Menos solucees aligeiradas, mais propostas concretasA despoluição da Baía de Guanabara está na crista da onda. Muito por conta dos Jogos Olímpicos que estão chegando – e essa ação seria uma de suas contrapartidas -, mas grande parte das discussões é devido à gravidade do problema. Somente nesta última semana, foi realizada a primeira reunião da Comissão Especial da Baía de Guanabara, da qual o deputado Flavio Serafini é presidente; e também aconteceu o Festival Baía Viva, que reuniu uma barqueata, shows e debates para sensibilizar a população sobre o assunto. A comissão de saneamento ambiental da Alerj também tem dedicado atenção ao tema, e realizou uma audiência pública que discutiu a importância da criação das unidades de tratamento de rio (UTRs) e captação em tempo seco como alternativa para despoluição.

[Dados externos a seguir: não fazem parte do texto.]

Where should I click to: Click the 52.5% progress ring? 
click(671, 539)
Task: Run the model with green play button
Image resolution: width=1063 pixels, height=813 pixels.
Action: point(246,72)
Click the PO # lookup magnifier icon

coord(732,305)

Como um dos convidados, estava o oceanógrafo da Universidade Estadual do Rio de Janeiro, David Zee, que apontou as UTRs como saída mais factível a curto prazo. “Elas ajudam em três demandas: retiram o luxo, a contaminação viral e os sedimentos podem ser interceptados”. Para o deputado Flavio Serafini, é preciso pensar em medidas definitivas. “As UTRs me parecem caras. É melhor que a gente acelere algumas medidas, como a captação em tempo seco, que é uma solução relacionada ao esgotamento sanitário. Algo mais demorado, porém, perene, que deixa um legado permanente”, afirmou Serafini.

 

O professor da Uerj Adacto Ottoni afirmou que é necessário tomar providências emergenciais para melhorar a qualidade da água na Baía. Adacto defendeu que nas áreas mais populosas são necessárias galerias interceptadoras de esgoto nas laterais dos rios, que façam um bombeamento para as Estações de Tratamento de Esgoto (ETEs). Outro assunto citado na audiência foi a questão que apareceu recentemente nos jornais sobre os botos, que estão entre os animais marítimos mais contaminados do mundo. O pesquisador da Uerj José Lailson Brito afirmou: “Garanto que se formos analisar o tecido adiposo, o sangue e a urina de boa parte dos que estão aqui e que eventualmente interagem com a Baía de Guanabara, que se alimentam de pescado da baía, certamente têm os mesmos contaminantes”, disse e completou: “A poluição da Baía é um problema da saúde pública”.

No calendário de reuniões da Comissão Especial da Baía da Guanabara estão as seguintes pautas: Impactos da poluição sobre a saúde humana, Conflitos envolvendo os trabalhadores do mar; saneamento ambiental e preservação dos rios contribuintes; preservação da vida marinha; compromissos para o legado olímpicos; esportes amadores e Baía como espaço público; transportes aquaviários; Indústria Petrolífera e Infraestrutura portuária e dragagem.